En iniciación, para mantener a nuestros alumnos motivados mientras llega el objetivo marcado, buscaremos un repertorio que les resulte atractivo. Pero con esto no quiero decir que toquemos sólo lo que a los alumnos les gusta al principio, o lo que ya conocen. No podemos pretender avanzar tocando únicamente canciones populares o música de dibujos animados (que, por supuesto, también tienen su lugar). Es un error reducir el repertorio a música infantil con acompañamiento de CD, para tener a los alumnos contentos. Es atractivo, pero es un camino de corto recorrido: casi siempre los arreglos están hechos en la misma tesitura y en las mismas tonalidades, y el avance que nos proporcionan es muy limitado (además, suelen quedar muy lejos del ámbito real del oboe). Pero si miramos un poco más allá, tenemos un inmenso repertorio a nuestra disposición, de todos los niveles y para todos los gustos: hay pequeñas piezas de compositores clásicos para cualquier nivel, para tocar solos, con piano, a dúo con el profesor, en grupo. Aprovechémoslas. Tenemos que educar el gusto de nuestros alumnos para que disfruten tocando Haendel, Mozart o cualquier otro compositor porque, no les engañemos, a fin de cuentas se han decidido a estudiar un instrumento clásico.
Y lo mismo ocurre en un nivel más avanzado: el oboe no se acaba en el barroco y en el clasicismo. Debemos enseñar a apreciar cualquier tipo de música escrita para oboe, y a disfrutar con Marais y con Poulenc, con Vivaldi y con Hindemith, con Bach y con Dorati, y con Schumann, Haydn, Donizetti, Pasculli, Strauss, Skalkottas, Zelenka, Kalliwoda, Zimmermann, Martinu, Hummel, Dutilleux, Jolivet…
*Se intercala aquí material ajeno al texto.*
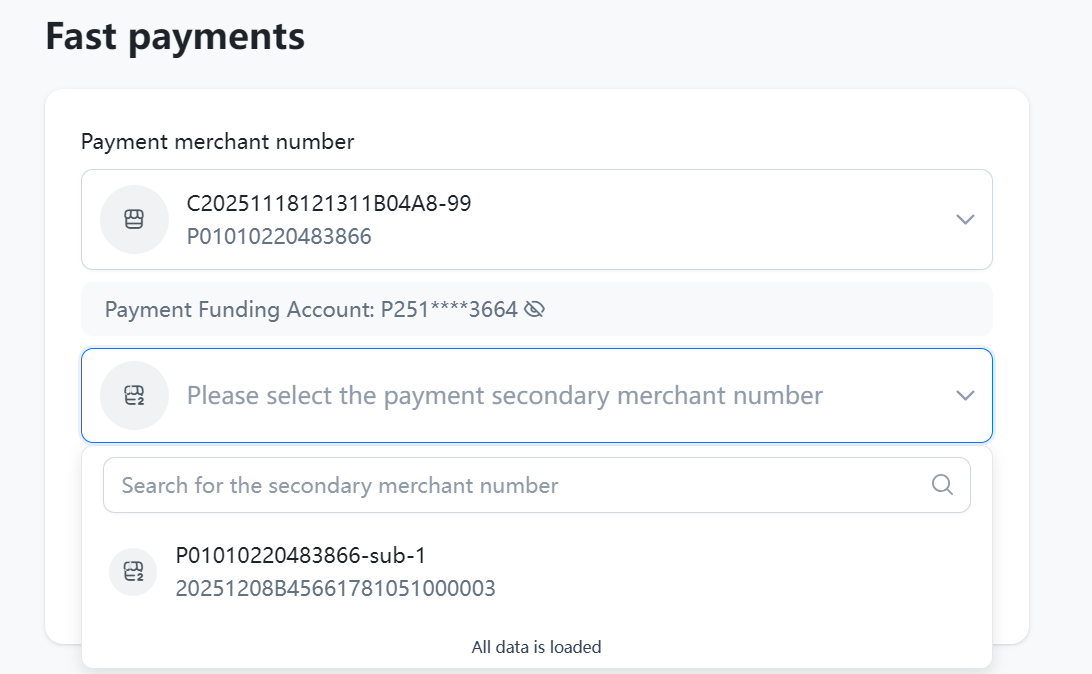Image resolution: width=1092 pixels, height=674 pixels.
Task: Select the P01010220483866-sub-1 secondary merchant option
Action: click(301, 556)
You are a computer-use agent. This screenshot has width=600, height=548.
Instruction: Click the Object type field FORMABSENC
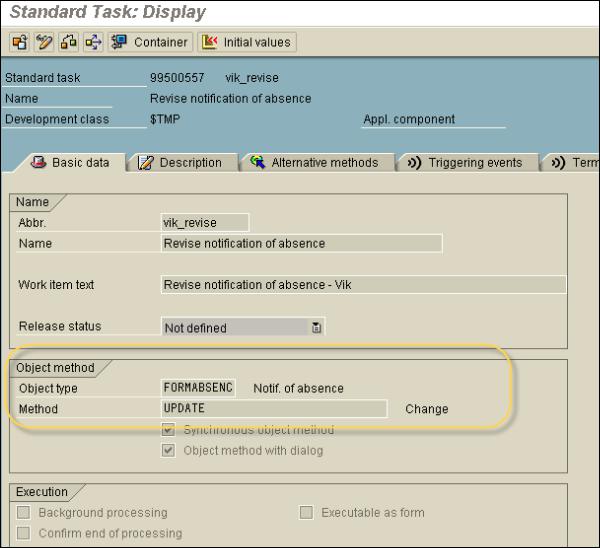point(198,388)
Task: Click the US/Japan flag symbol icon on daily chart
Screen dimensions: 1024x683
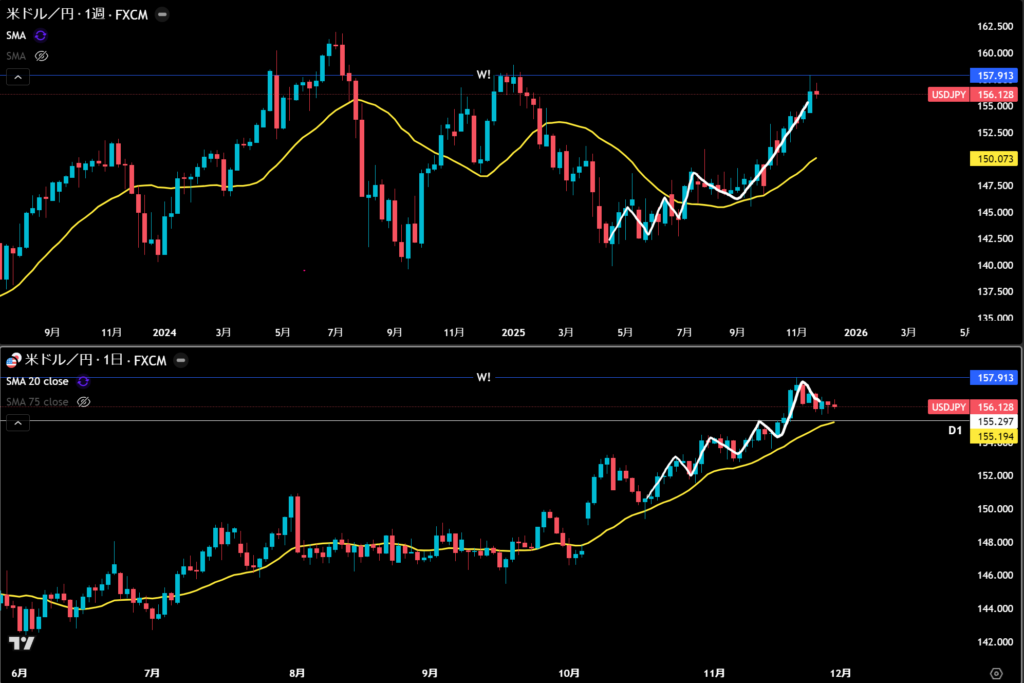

Por otra parte, y dejando al margen el repertorio, no hay cosa más contraproducente para la motivación que la repetición sin sentido de ejercicios. Por supuesto que hay un gran trabajo técnico por hacer, pero debe estar bien dosificado para que el alumno no pierda las ganas de estudiar. Ya hemos dicho que cada ejercicio debe ser bien explicado y comprendido antes de abordarlo pero, además, no puede ser obsesivo. En la realidad pocos alumnos siguen esa parábola ideal que mencionábamos más arriba. Tarde o temprano aparece algún problema que hay que solucionar, o algún aspecto que no acaba de mejorar. Es el momento de parar, dar un paso atrás y reflexionar. Diagnosticar el problema y buscar una solución. Dedicaremos mucho tiempo de nuestra clase y del estudio la la solución del problema, pero no será lo único que hagamos. La promesa de la solución al problema ya será motivación suficiente para buscarla, pero muchas veces la recompensa se hace esperar. Y si el hecho de tocar el oboe se convierte en una sucesión monotemática de ejercicios, inevitablemente perderemos la motivación a largo plazo.
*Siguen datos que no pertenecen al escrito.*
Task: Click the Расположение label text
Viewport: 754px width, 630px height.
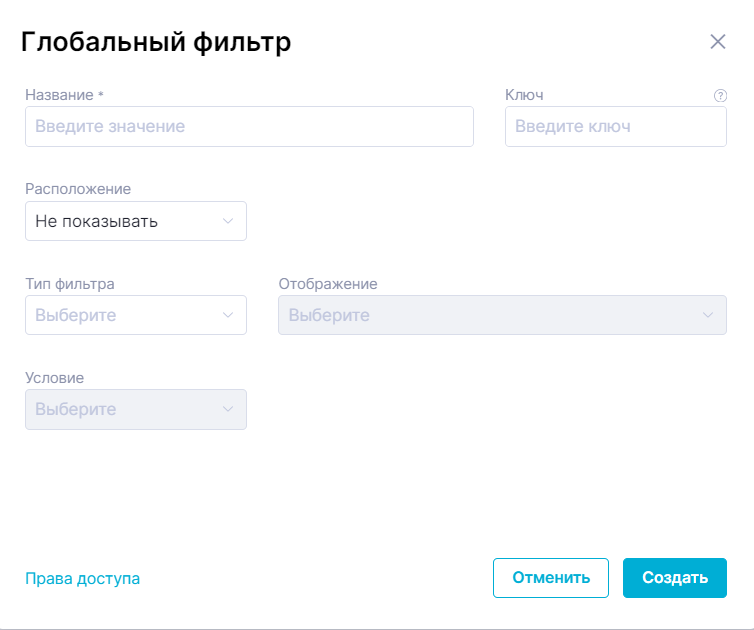Action: point(78,189)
El profesor, contando con la confianza del alumno, debe buscar la combinación adecuada de estudio técnico y de otro tipo, más estimulante, para que el alumno no pierda el interés. Si no, además, podemos caer en la obsesión, y el remedio será peor que la enfermedad. Esto no supone soslayar el problema. Cuando estudiemos la técnica, estaremos cien por cien a la técnica, pero cuando toquemos el repertorio, estaremos al aspecto artístico. Podemos pensar en la técnica, pero no será lo principal en ese momento. Poco a poco, si la solución que hemos encontrado es la correcta, el trabajo técnico irá calando en el artístico, hasta que el problema quede solucionado, sea lo que sea lo que estemos tocando.
La motivación es la base sobre la que el alumno construye su aprendizaje, y es tarea del profesor hacer que siempre tenga motivos para sentirse motivado.